-- EXERCISE MATERIALS --
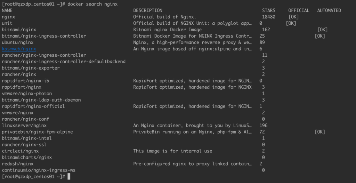Click the STARS column header
Screen dimensions: 356x183
[x=269, y=10]
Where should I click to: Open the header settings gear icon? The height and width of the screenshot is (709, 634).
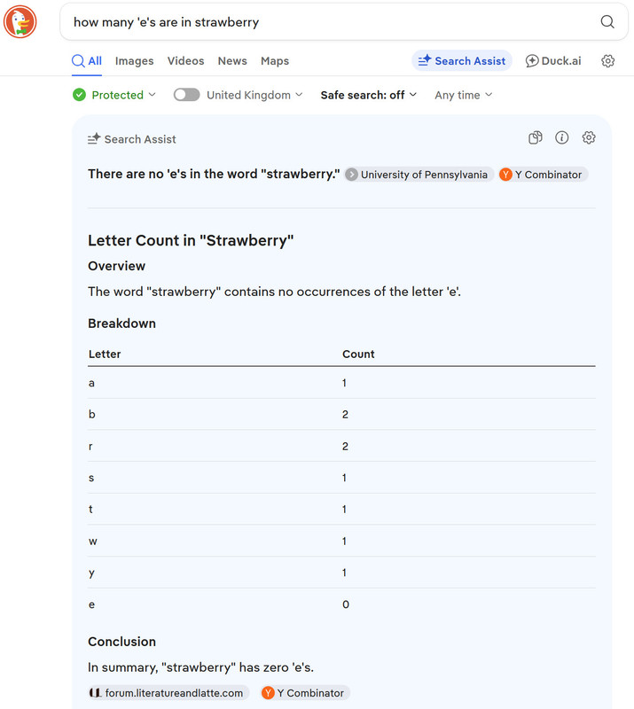(607, 60)
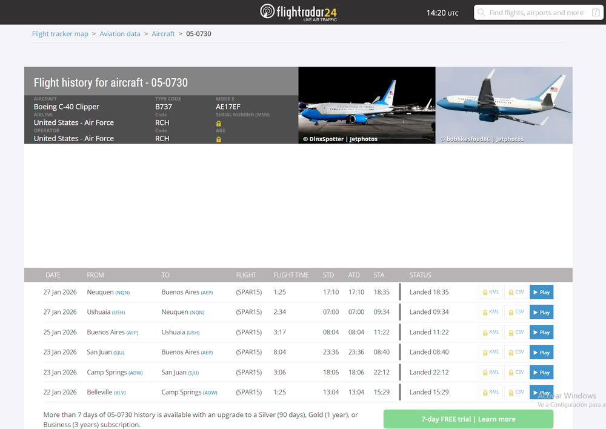This screenshot has width=606, height=429.
Task: Click the locked aircraft age icon
Action: coord(219,139)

-- GIVEN EXERCISE --
Please write out the items above again with "gear" changed to "cog" and everything else left as it is. Leave the pictures out.

-- SOLUTION --
Click the STARS column header
Screen dimensions: 356x183
[x=269, y=10]
Where should I click to: Open the header settings cog icon? The height and width of the screenshot is (709, 634).
(607, 60)
This screenshot has width=606, height=429.
Task: Click the locked aircraft age icon
Action: coord(219,139)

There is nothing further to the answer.